- **TASK TO COMPLETE**:
From the first line to the last, please print the entries exactly, omitting pictures.

- **EXERCISE MATERIALS**:
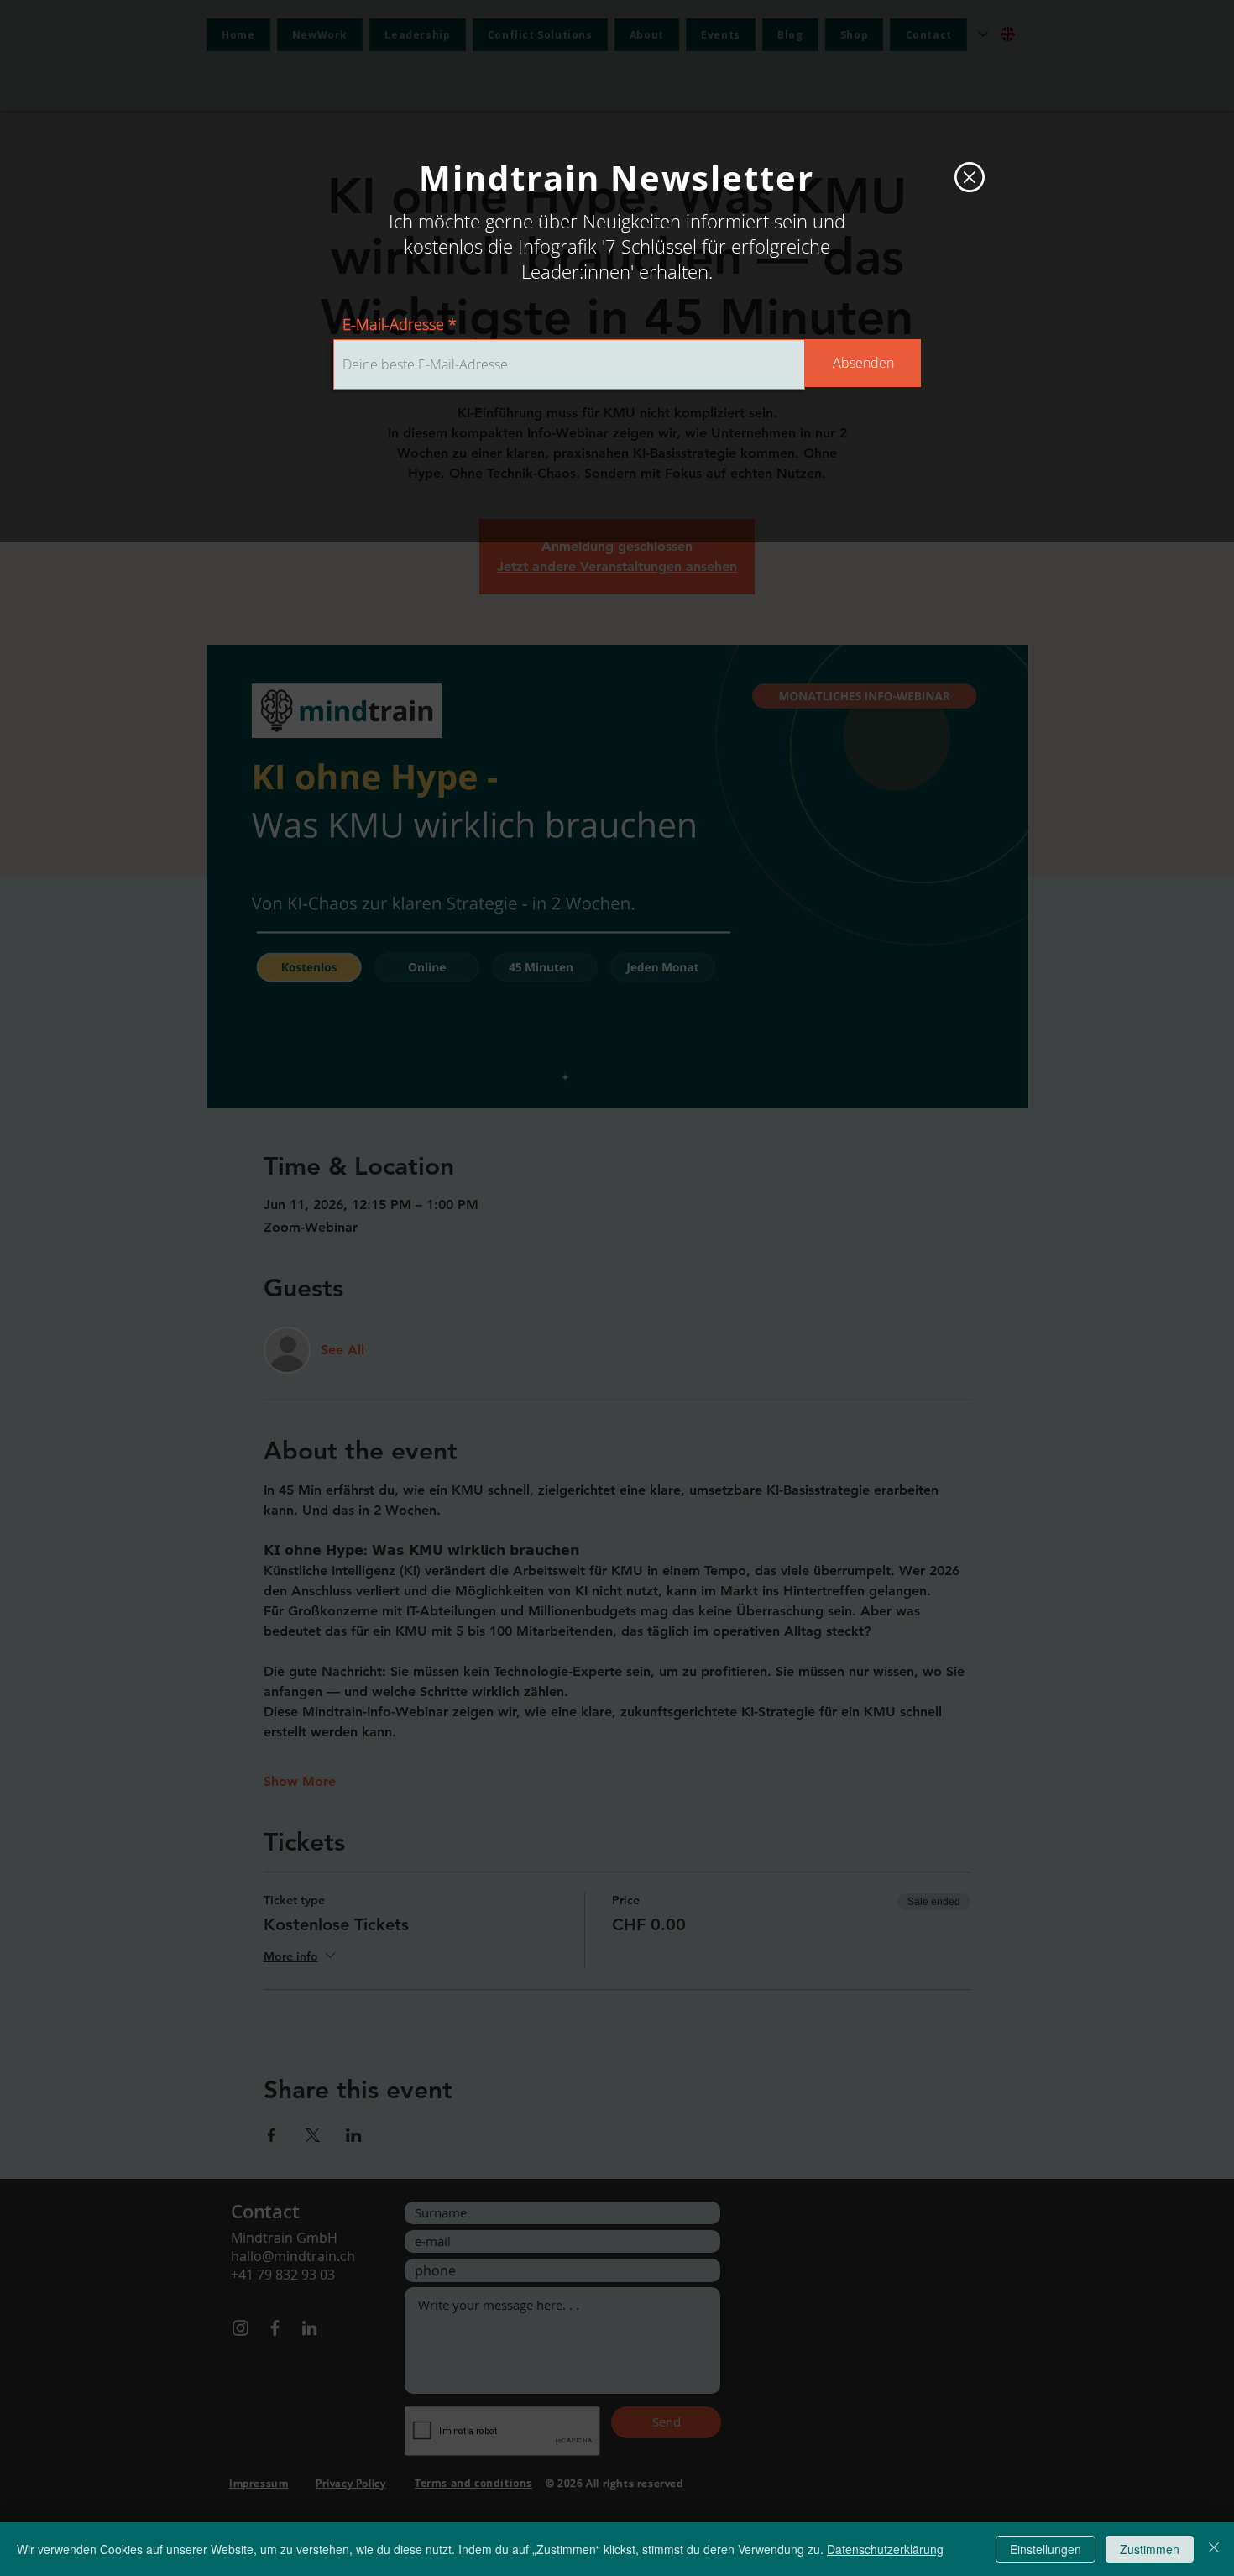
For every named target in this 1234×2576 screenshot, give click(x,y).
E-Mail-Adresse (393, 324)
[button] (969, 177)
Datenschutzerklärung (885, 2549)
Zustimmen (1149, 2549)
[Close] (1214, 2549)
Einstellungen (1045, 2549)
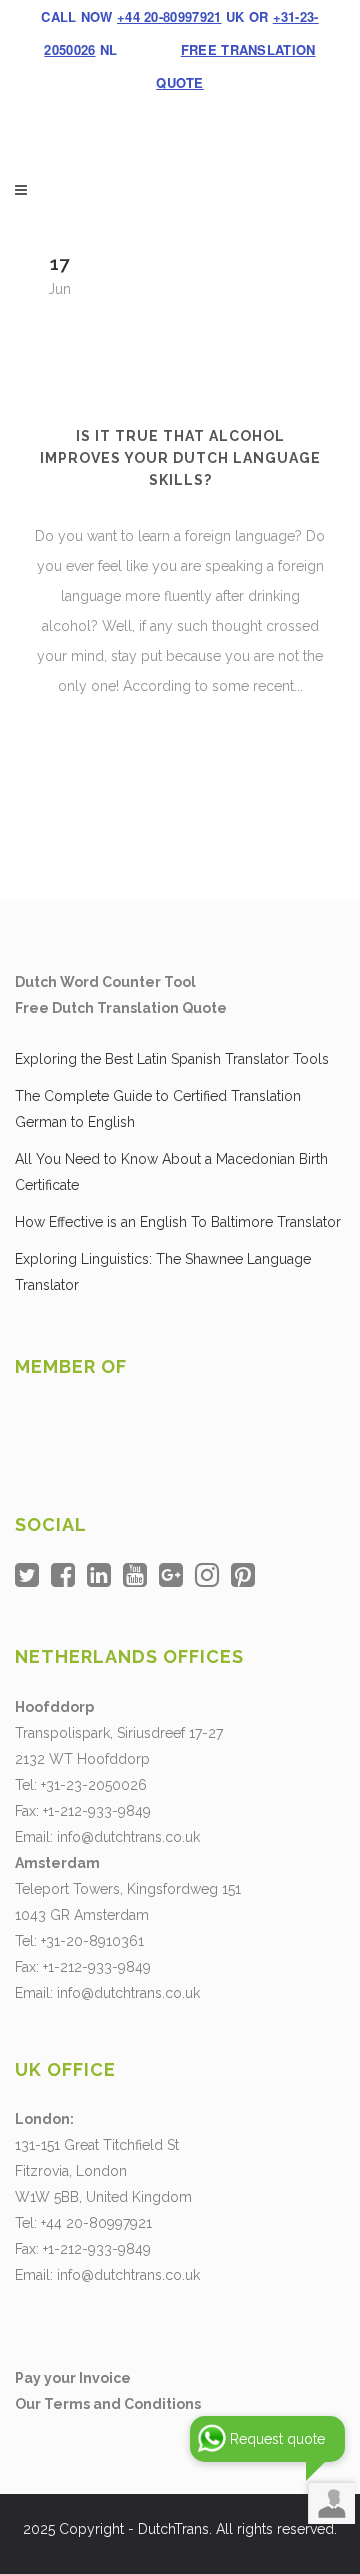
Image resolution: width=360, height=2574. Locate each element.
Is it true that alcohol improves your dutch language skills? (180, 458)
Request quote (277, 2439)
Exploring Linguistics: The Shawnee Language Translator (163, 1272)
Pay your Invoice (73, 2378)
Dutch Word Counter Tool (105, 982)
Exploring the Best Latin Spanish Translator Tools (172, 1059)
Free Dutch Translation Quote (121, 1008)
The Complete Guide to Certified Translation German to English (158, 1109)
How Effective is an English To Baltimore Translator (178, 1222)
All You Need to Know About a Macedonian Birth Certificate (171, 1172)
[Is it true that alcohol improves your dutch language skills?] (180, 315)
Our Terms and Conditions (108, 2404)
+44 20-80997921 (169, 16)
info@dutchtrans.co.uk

- **TASK RESULT**:
For every named target in this 1234×2576 screenshot, give click(x,y).
E-Mail-Adresse (393, 324)
[button] (969, 177)
Datenschutzerklärung (885, 2549)
Zustimmen (1149, 2549)
[Close] (1214, 2549)
Einstellungen (1045, 2549)
Image resolution: width=360, height=2574. Locate each element.
Is it true that alcohol improves your dutch language skills? (180, 458)
Request quote (277, 2439)
Exploring Linguistics: The Shawnee Language Translator (163, 1272)
Pay your Invoice (73, 2378)
Dutch Word Counter Tool (105, 982)
Exploring the Best Latin Spanish Translator Tools (172, 1059)
Free Dutch Translation Quote (121, 1008)
The Complete Guide to Certified Translation German to English (158, 1109)
How Effective is an English To Baltimore Translator (178, 1222)
All You Need to Know About a Macedonian Birth Certificate (171, 1172)
[Is it true that alcohol improves your dutch language skills?] (180, 315)
Our Terms and Conditions (108, 2404)
+44 20-80997921 (169, 16)
info@dutchtrans.co.uk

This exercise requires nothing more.